▶ INPUT DATA

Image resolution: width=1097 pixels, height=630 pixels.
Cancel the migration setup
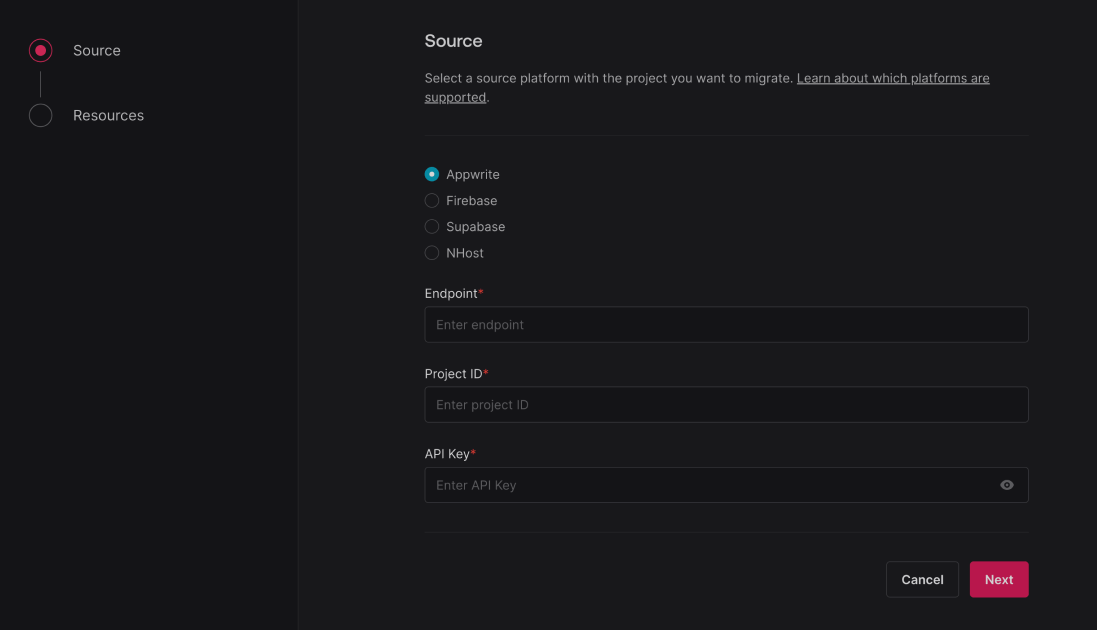(x=921, y=579)
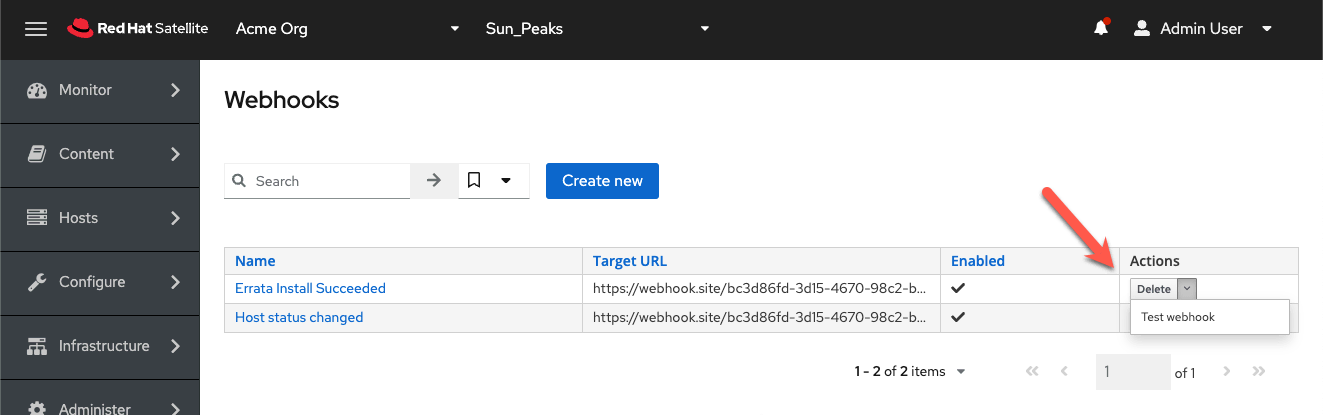Open the items per page dropdown

(910, 372)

▶ TASK ITEM
Write out the records in full and exactly, omitting the pictures they hold.

▶ EXERCISE RESPONSE
Image resolution: width=1097 pixels, height=630 pixels.
Cancel the migration setup
(x=921, y=579)
Open the items per page dropdown

(910, 372)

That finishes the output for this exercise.